Begitu juga kita umat Islam yang mempunyai 12 (dua belas) bulan, mulai dari bulan Muharam - Safar - Rabiul awal - Rabiul tsani - Jumadil awal - Jumadil tsani - Rajab - Sha`ban - Ramadhan(bulan ke 9) - Syawwal - Zulqo`idah - Zulhijah. Bulan yang kesembilan (Ramadhan) adalah bulan yang sangat utama, bulan penghulu segala bulan, Hadis nabi "Bulan yang paling utama adalah bulan Ramadhan, dan hari yang utama adalah hari Jumat. Selanjutnya nabi bersabda" Ramadhan telah datang kepada kalian, bulan yang penuh berkah, pada bulan itu Allah swt memberikan naungan-Nya kepada kalian. Dia turunkan rahmat-Nya, Dia hapuskan kesalahan-kesalahan (dosa-dosa), dan dia kabulkan do`a, pada bulan itu Allah swt akan melihat kalian berpacu melakukan kebaikan. Para malaikat berbangga dengan kalian, dan perlihatkanlah kebaikan diri kalian kepada Allah. Sesungguhnya orang yang celaka adalah orang yang pada bulan itu tidak mendapat Rahmat Allah swt". (Riwayat Ath-Thabrani)
Diantara keutamaan bulan Ramadhan adalah :

1. Bulan Tarbiyah untuk mencapai taqwa
"Hai orang-orang yang beriman diwajibkan atas kamu berpuasa sebagaimana telah diwajibkan atas orang-orang yang sebelum kamu agar kamu bertaqwa (Alquran- surat Al Baqarah ayat 183)
2. Bulan diturunkannya Alqur`an
(Beberapa hari yang ditentukan itu ialah) bulan Ramadhan, bulan yang di dalamnya diturunkan (permulaan) Alqur`an sebagai petunjuk bagi manusia dan penjelasan-penjelasan mengenai petunjuk-petunjuk itu dan pembeda (antara yang hak dan yang bathil)......(Alqur`an - surat Al Baqarah ayat 185)

3. Bulan ampunan dosa

Barang siapa yang melakukan ibadah di malam hari bulan Ramadhan, karena iman dan mengharapkan ridha Allah, maka dosa-dosanya yang telah lalu diampuni. (Muttafaqun `alaih)
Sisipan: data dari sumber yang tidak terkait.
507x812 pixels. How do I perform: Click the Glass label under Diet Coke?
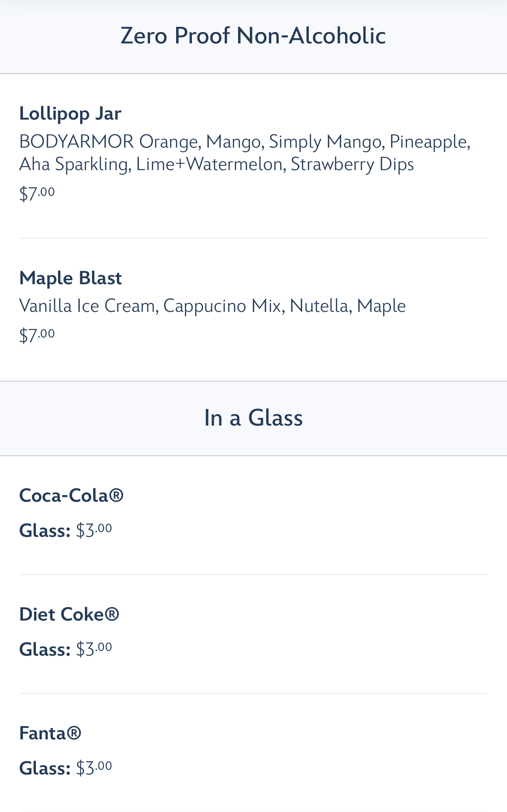click(45, 649)
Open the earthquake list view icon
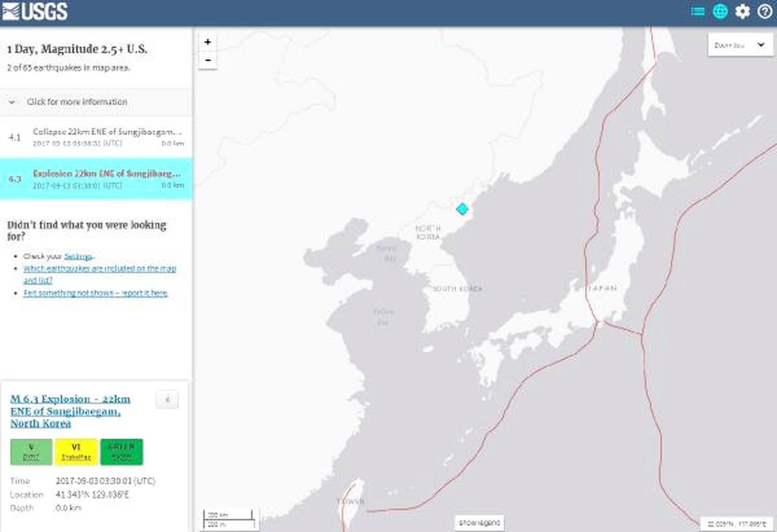 [697, 11]
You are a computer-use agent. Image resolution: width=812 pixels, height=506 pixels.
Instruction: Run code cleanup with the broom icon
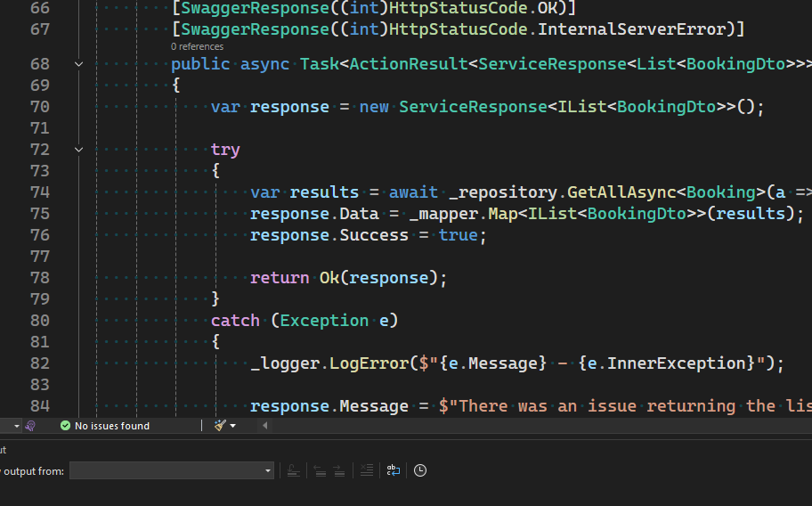click(x=220, y=426)
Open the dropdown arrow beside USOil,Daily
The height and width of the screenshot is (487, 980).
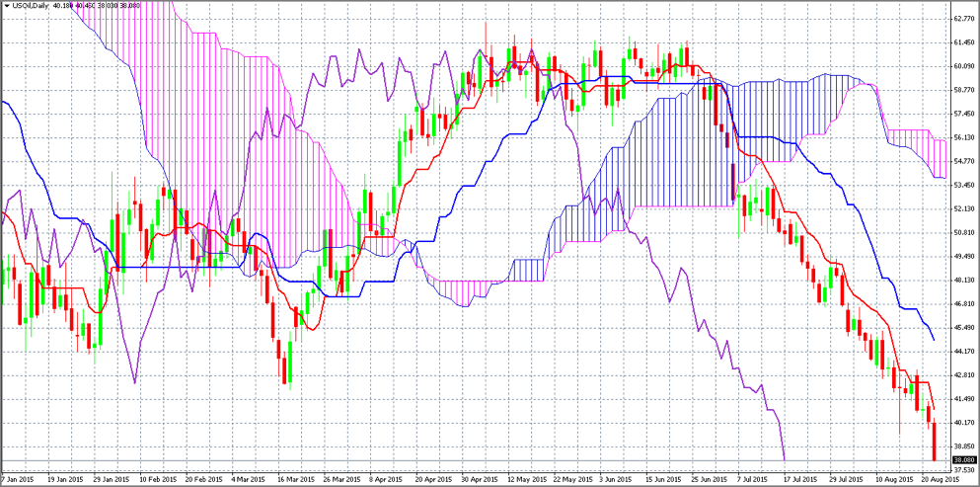(x=6, y=7)
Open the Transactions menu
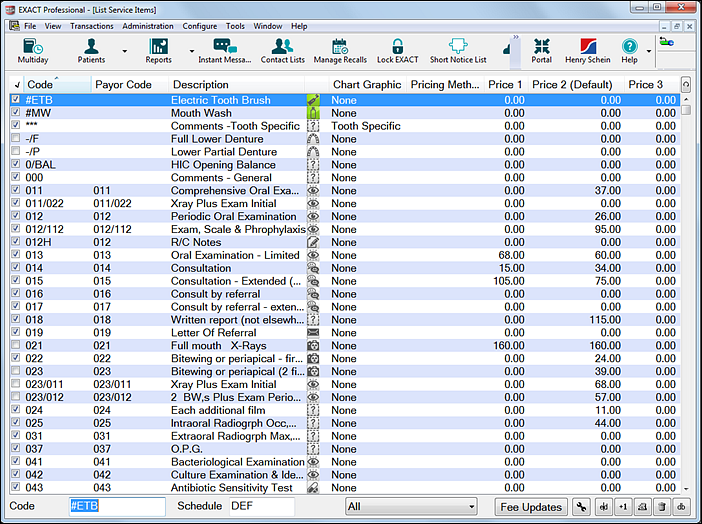Screen dimensions: 702x524 91,26
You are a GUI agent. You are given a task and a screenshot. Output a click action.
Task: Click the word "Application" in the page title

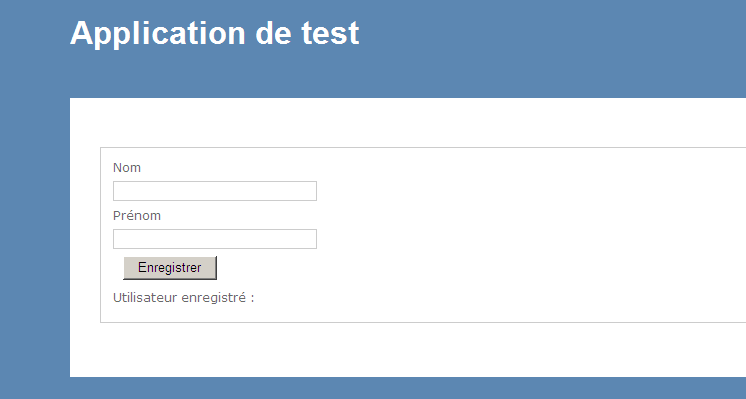click(157, 34)
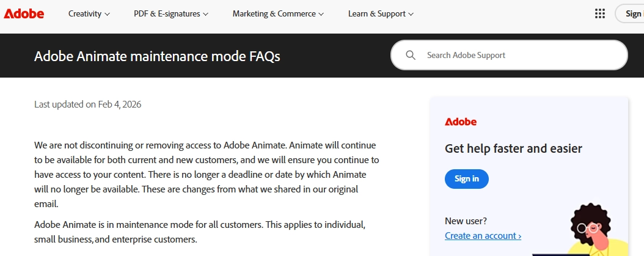Click the paragraph starting 'Adobe Animate is in maintenance mode'
This screenshot has width=644, height=256.
tap(200, 232)
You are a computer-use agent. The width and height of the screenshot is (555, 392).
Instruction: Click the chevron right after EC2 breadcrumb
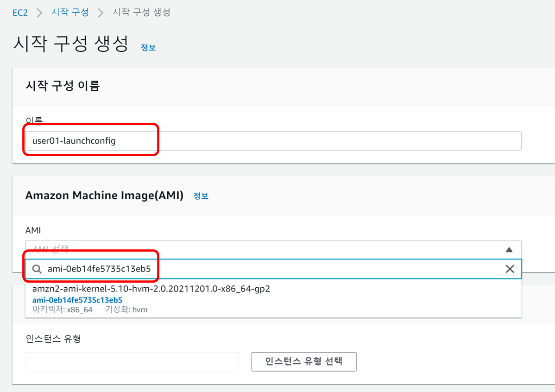[39, 13]
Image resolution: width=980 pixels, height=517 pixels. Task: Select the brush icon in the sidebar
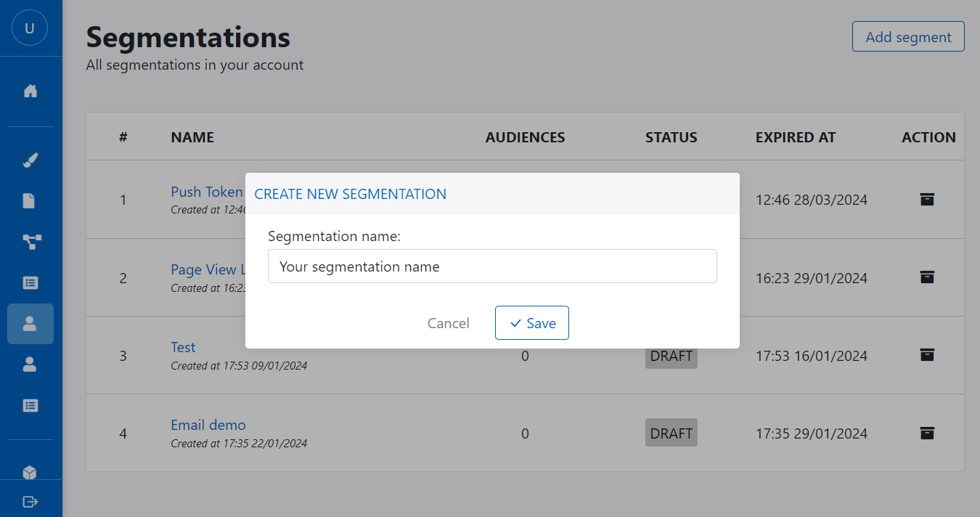tap(30, 160)
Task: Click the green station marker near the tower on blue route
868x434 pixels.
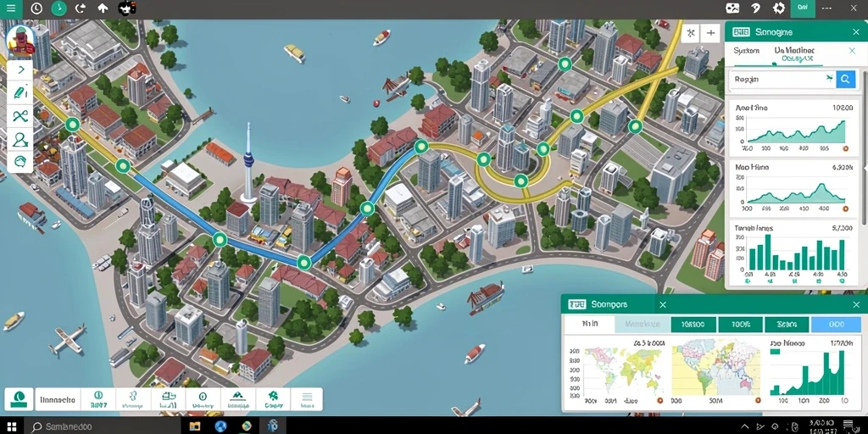Action: pyautogui.click(x=220, y=240)
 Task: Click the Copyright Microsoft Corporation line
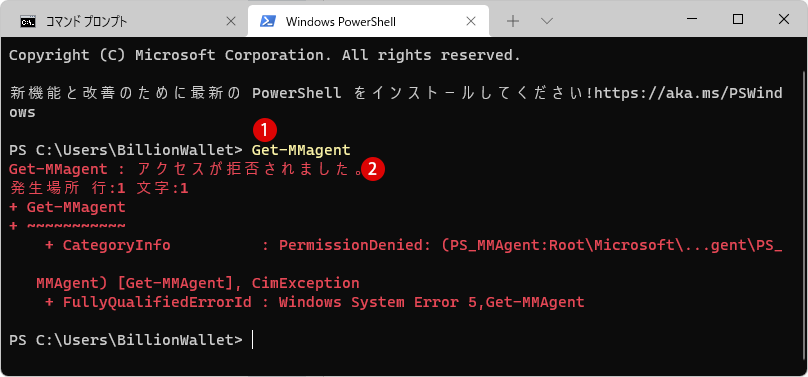coord(265,55)
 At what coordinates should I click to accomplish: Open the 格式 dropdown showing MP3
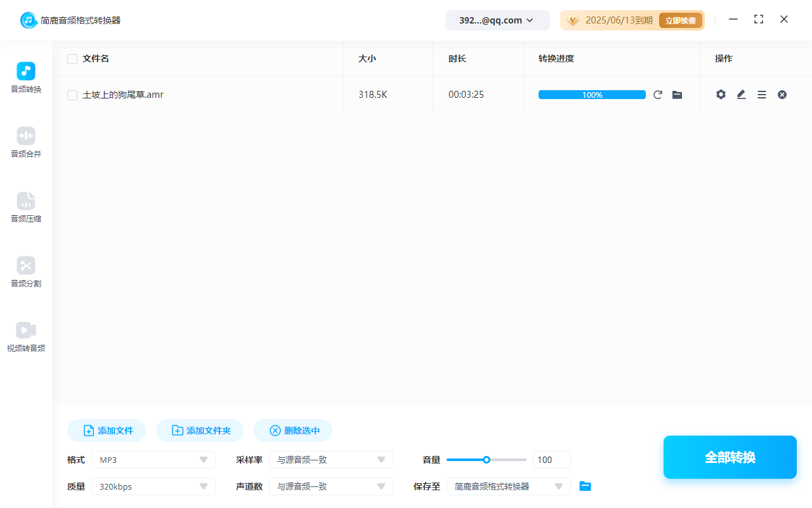coord(153,459)
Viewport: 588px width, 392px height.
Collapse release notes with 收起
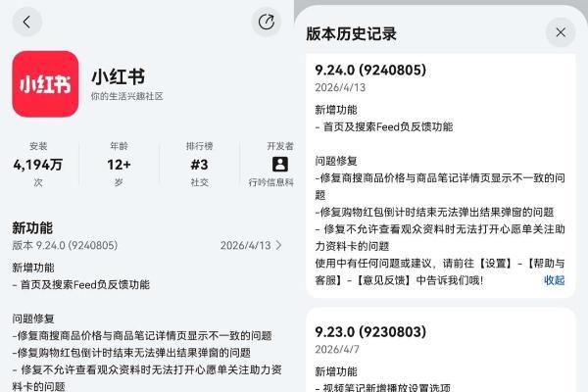pyautogui.click(x=555, y=279)
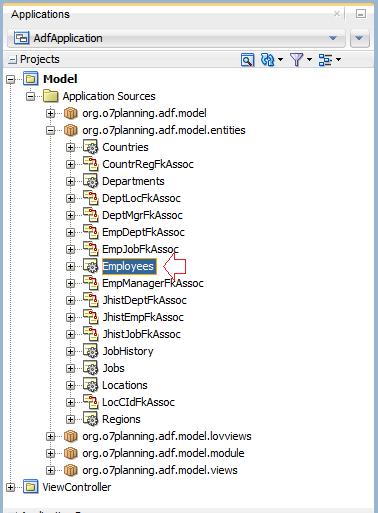Expand the org.o7planning.adf.model.views package
Image resolution: width=378 pixels, height=513 pixels.
51,470
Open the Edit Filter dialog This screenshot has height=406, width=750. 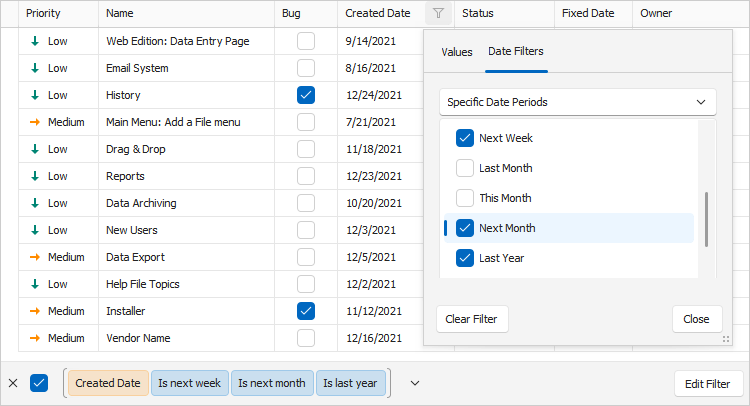[708, 384]
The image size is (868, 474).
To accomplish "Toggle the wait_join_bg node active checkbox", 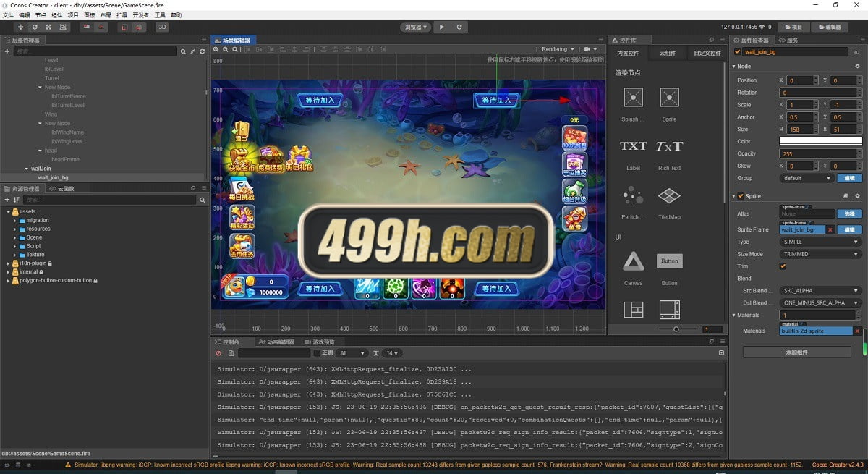I will coord(738,52).
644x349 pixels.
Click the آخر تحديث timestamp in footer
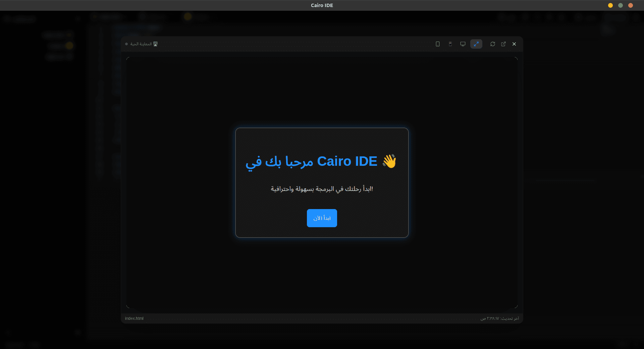click(x=499, y=318)
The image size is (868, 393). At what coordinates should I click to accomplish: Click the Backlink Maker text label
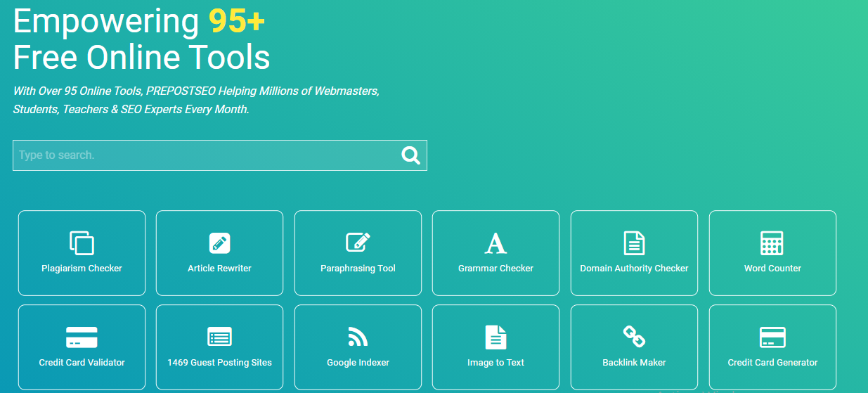point(634,363)
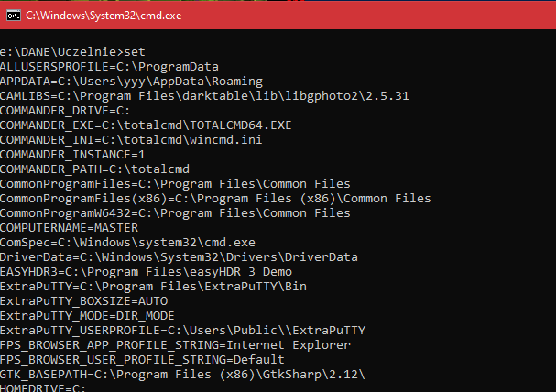Click the COMPUTERNAME=MASTER line

pos(70,227)
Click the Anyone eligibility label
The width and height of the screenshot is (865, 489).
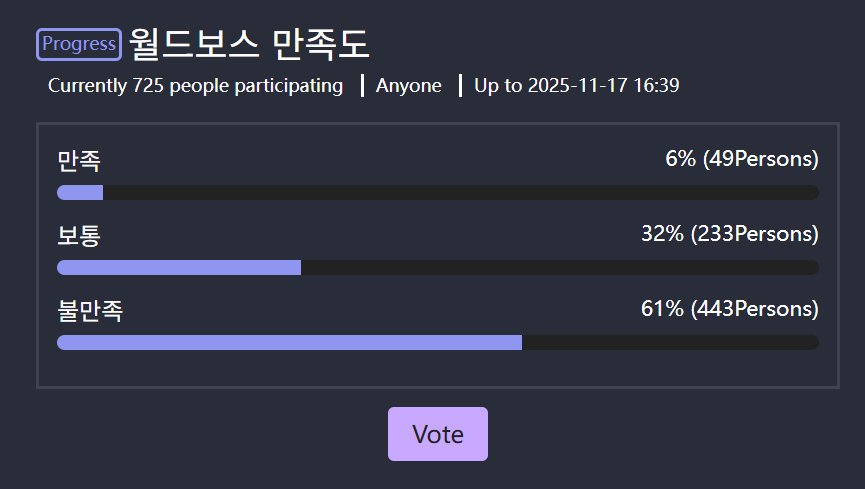[x=409, y=86]
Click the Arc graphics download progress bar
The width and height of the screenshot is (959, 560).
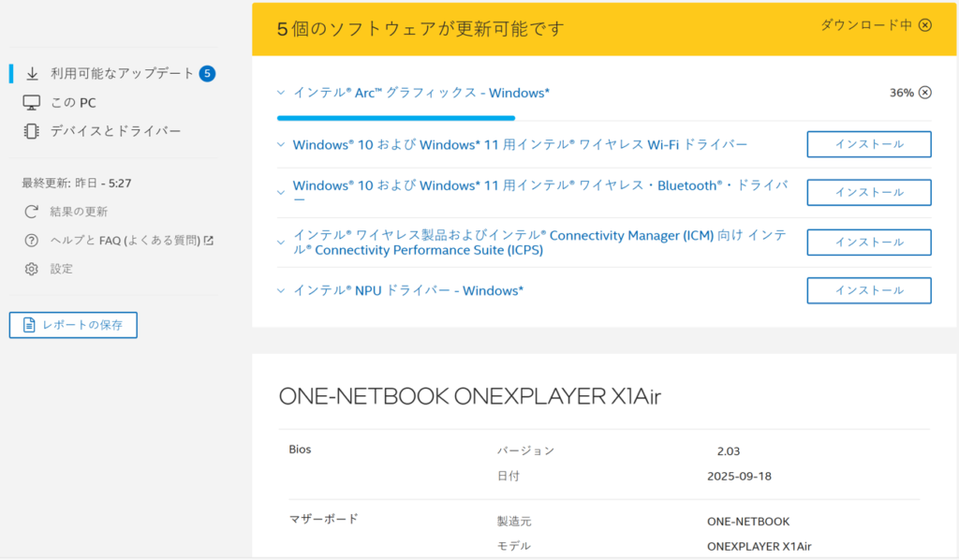coord(395,118)
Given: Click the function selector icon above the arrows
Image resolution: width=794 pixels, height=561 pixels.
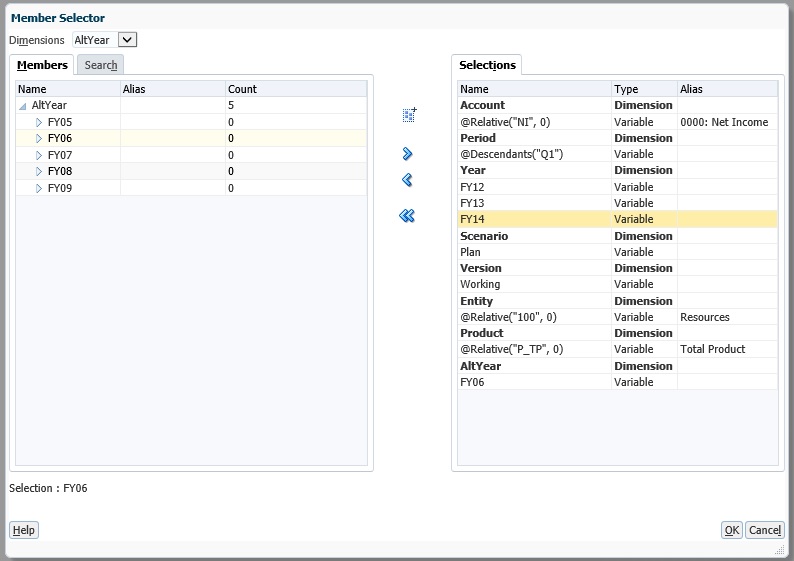Looking at the screenshot, I should pyautogui.click(x=408, y=115).
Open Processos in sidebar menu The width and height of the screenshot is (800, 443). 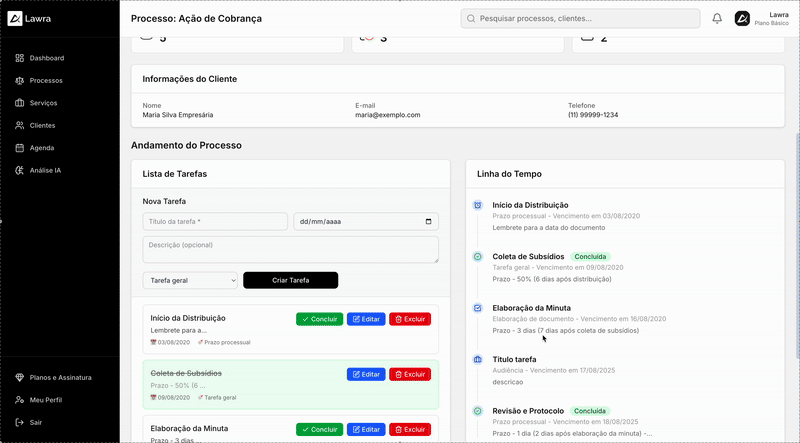(46, 80)
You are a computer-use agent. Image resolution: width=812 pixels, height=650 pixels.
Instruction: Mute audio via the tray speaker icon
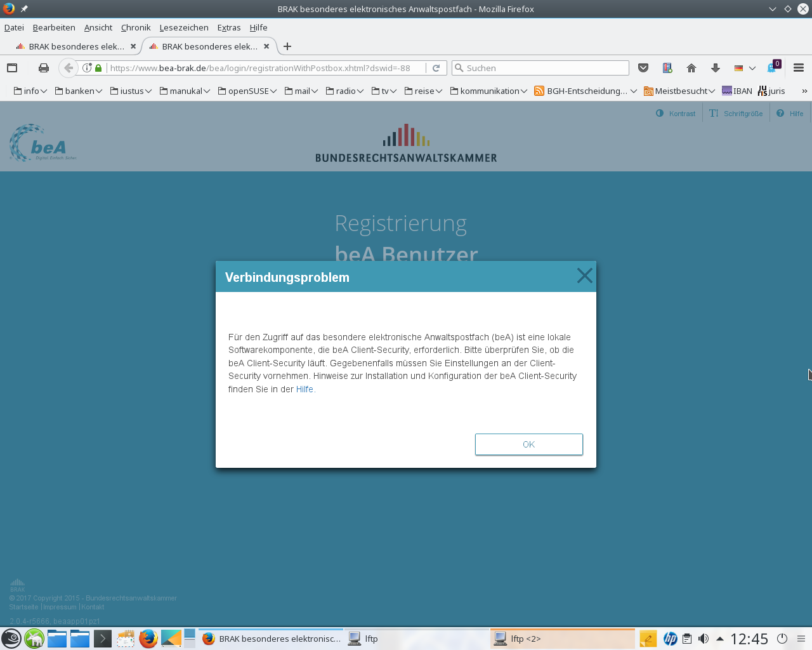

4. Bulan dilipat gandakannya amal sholeh

Khutbah Rasululah saw pada akhir bulan Sa`ban "Hai manusia, bulan yang agung, bulan yang penuh berkah telah menaung. Bulan yang didalamnya ada suatu malam yang lebih baik dari seribu bulan. Bulan yang padanya Allah mewajibkan berpuasa. Qiyamullail disunnahkan. Barang siapa yang pada bulan itu mendekatkan diri kepada Allah dengan suatu kebaikan, nilainya seperti orang yang melakukan perbuatan yang diwajibkan pada bulan lainnya. Dan barang siapa yang melakukan suatu kewajiban padabulan itu,nilainya sama dengan tujuh puluh kali lipat dari kewajiban yang dilakukannya pada bulan lainnya. Keutamaan sedekah adalah sedekah pada bulan Ramadhan (Hadis- riwayat Bukhori-Muslim).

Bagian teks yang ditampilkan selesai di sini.